##### Data under study

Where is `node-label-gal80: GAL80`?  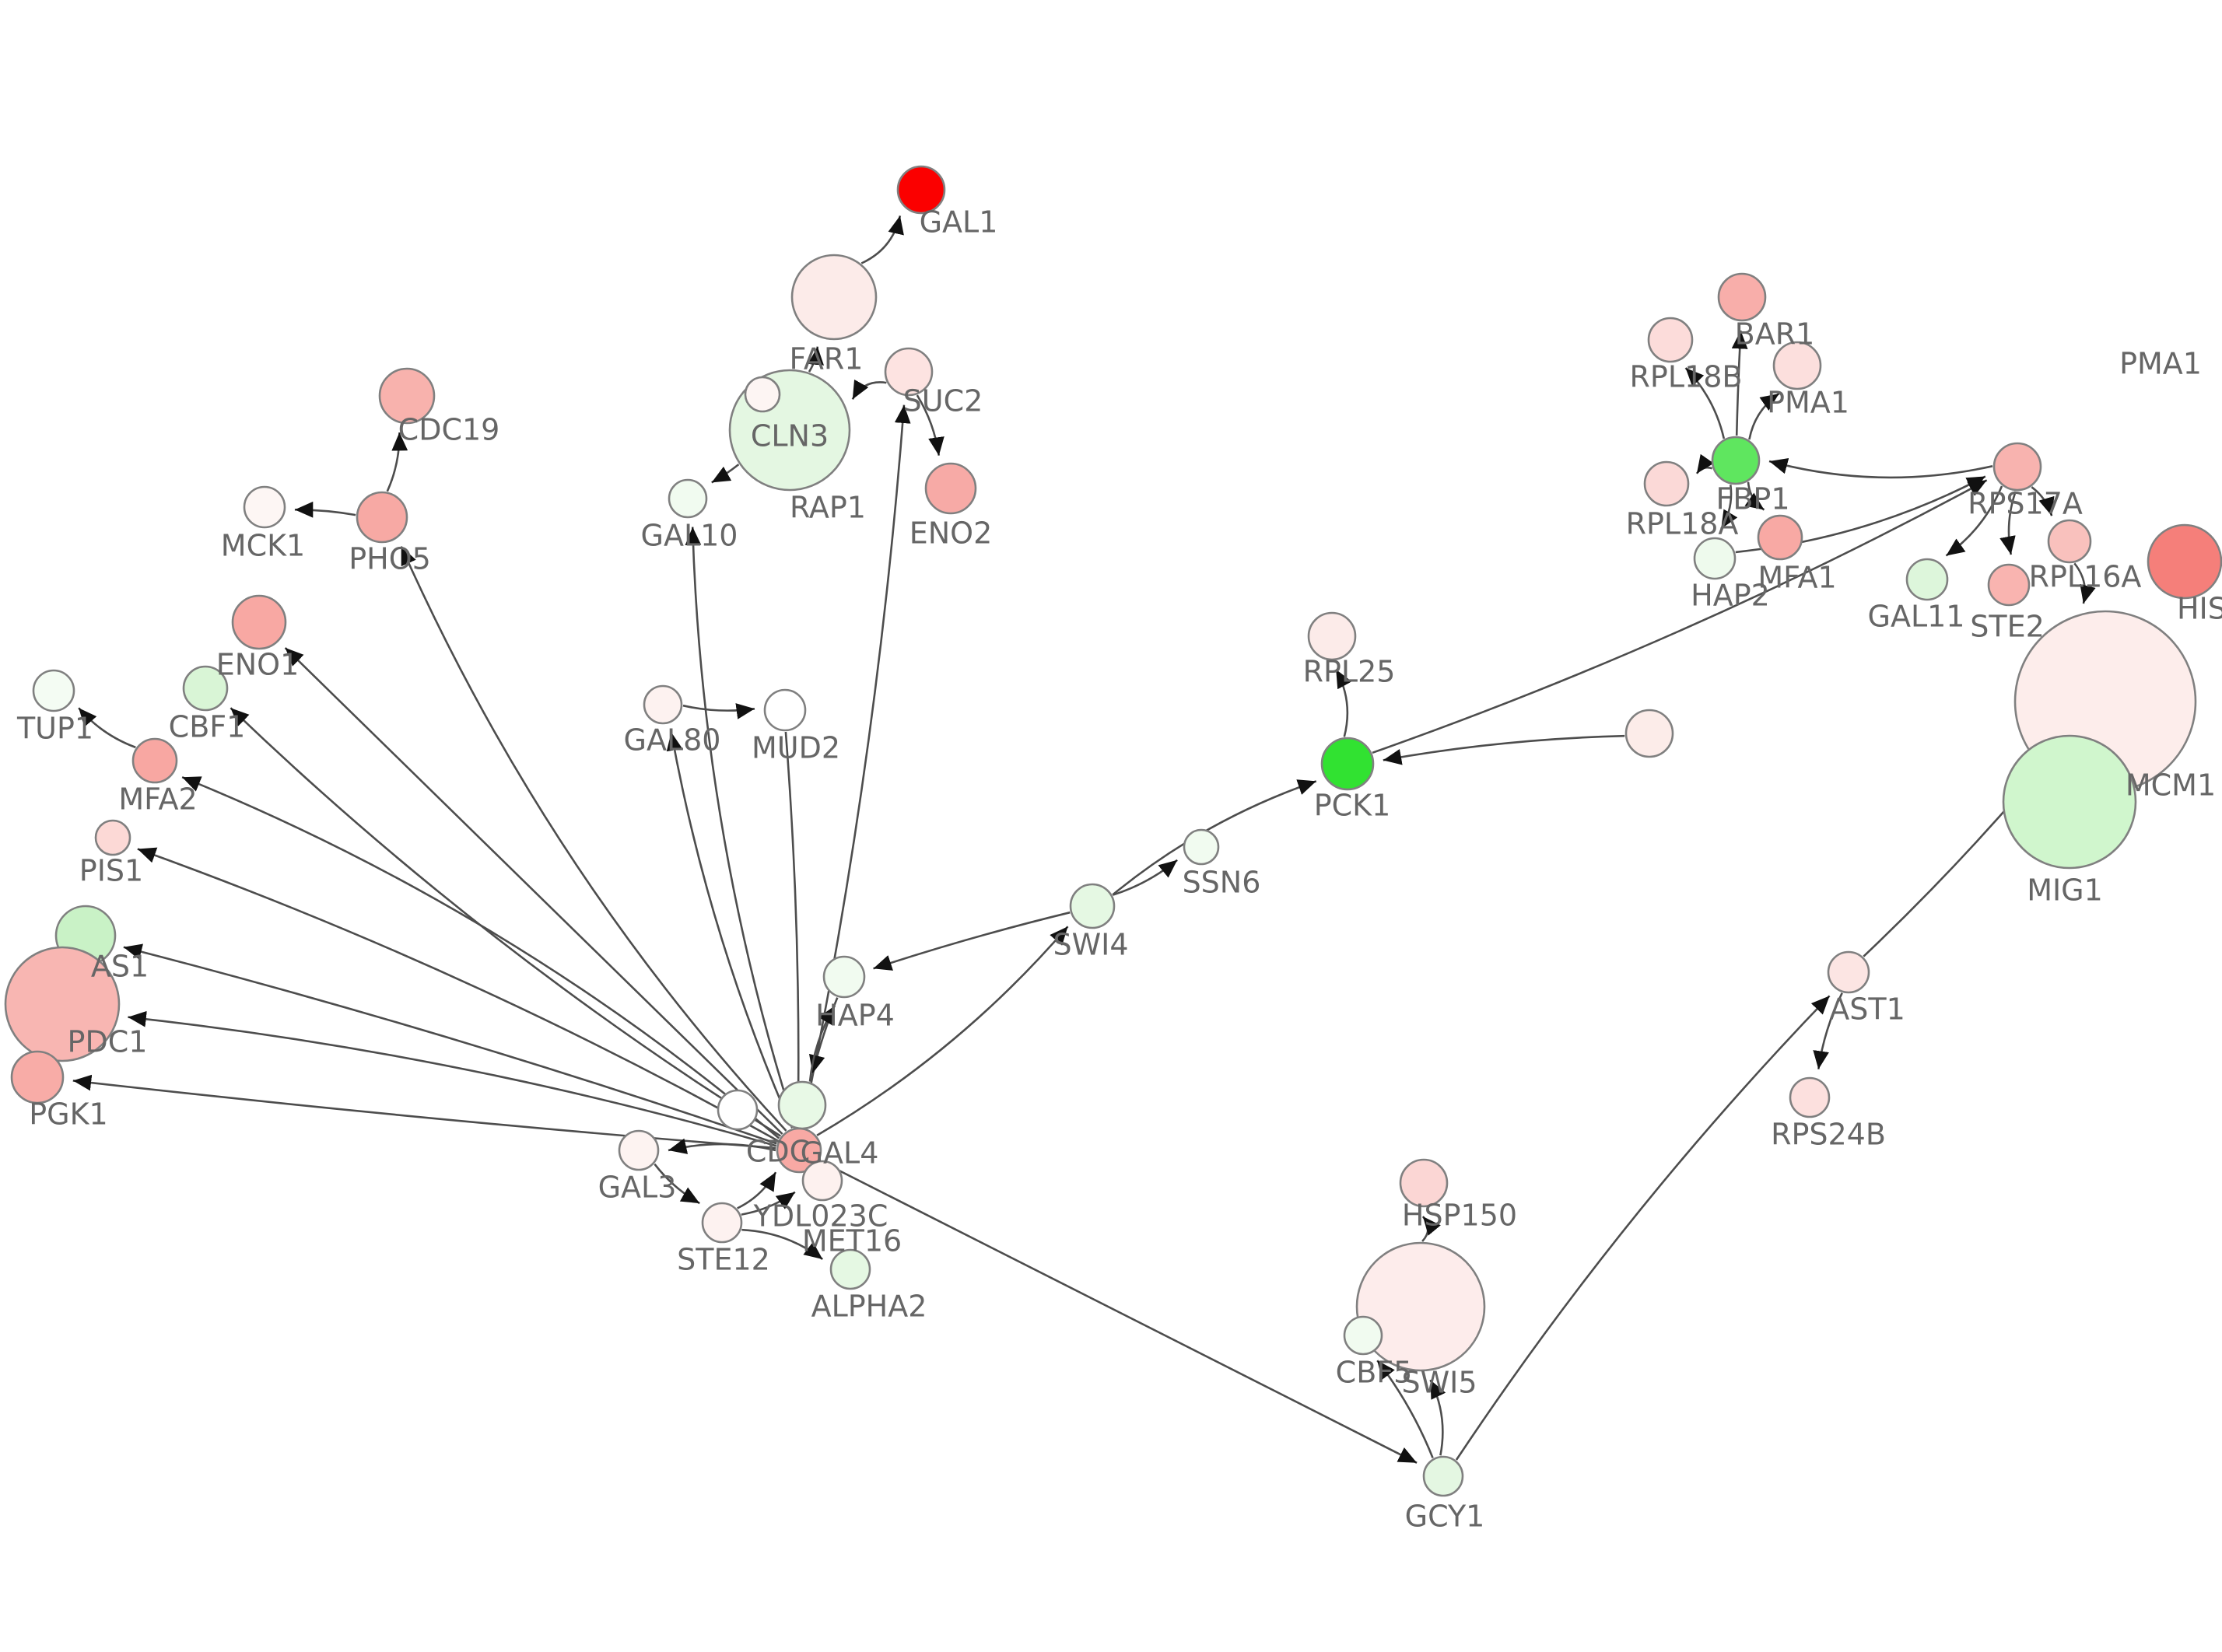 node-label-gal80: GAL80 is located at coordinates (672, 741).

##########
##### Data under study

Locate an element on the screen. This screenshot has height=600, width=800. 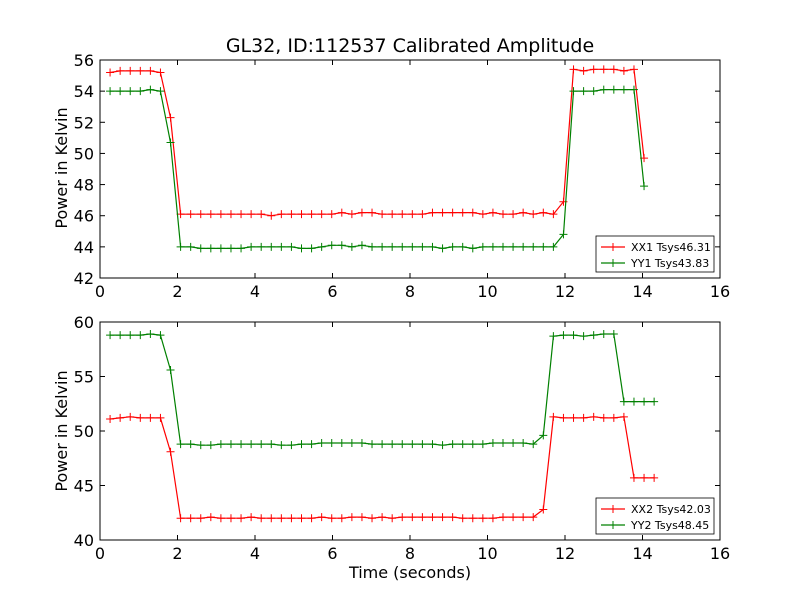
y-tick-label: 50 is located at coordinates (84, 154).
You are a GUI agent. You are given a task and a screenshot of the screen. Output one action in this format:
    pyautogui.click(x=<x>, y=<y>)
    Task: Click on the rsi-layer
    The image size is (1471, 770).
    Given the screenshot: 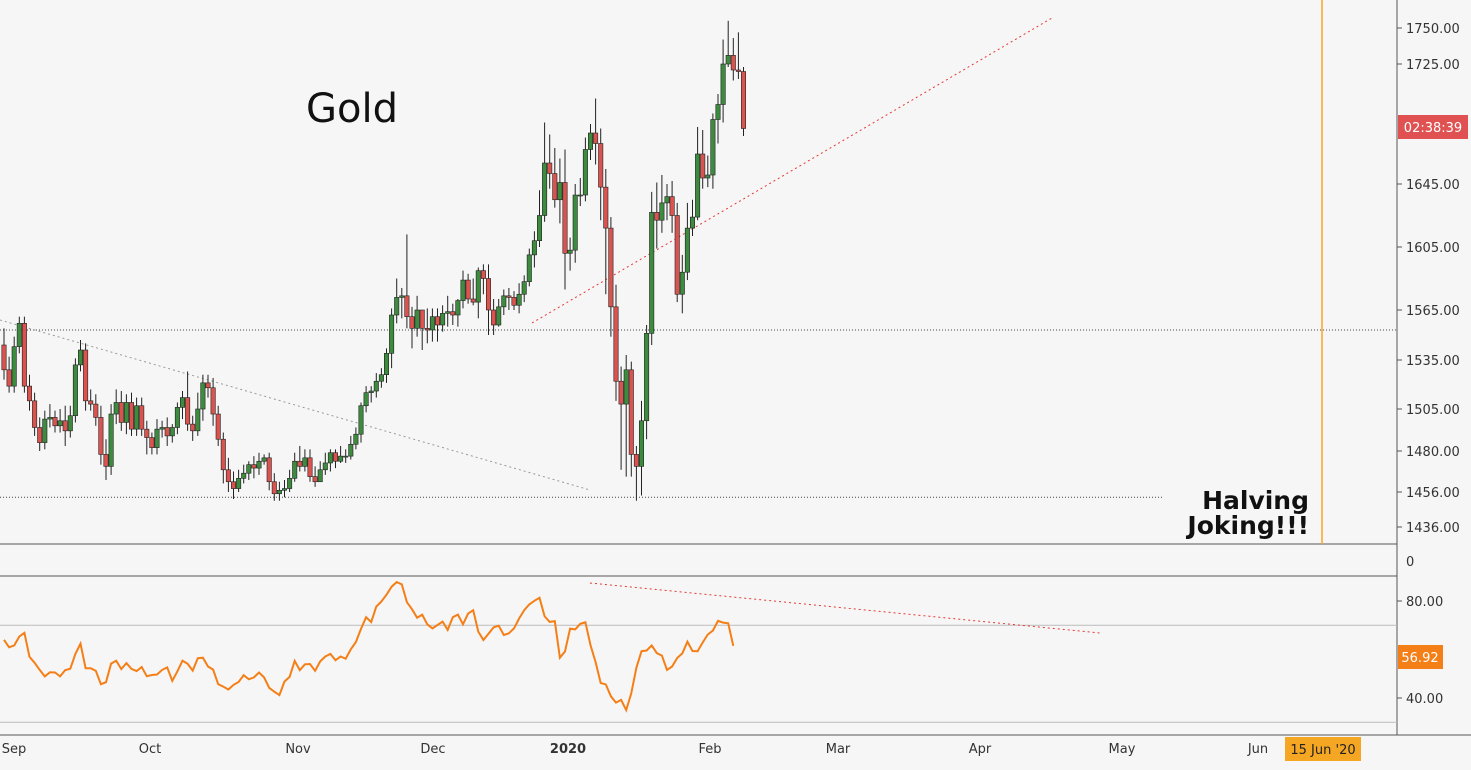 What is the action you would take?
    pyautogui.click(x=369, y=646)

##########

Problem statement —
Update the part of the data that opens with the line containing "Locate an element" and closes with the line containing "y-tick-label: 50 is". Replace "screenshot" with "screen image", keep everything else the same, and leave the pictures out of your answer.

Task response —
Locate an element on the screen. This screen image has height=600, width=800. 
y-tick-label: 50 is located at coordinates (84, 154).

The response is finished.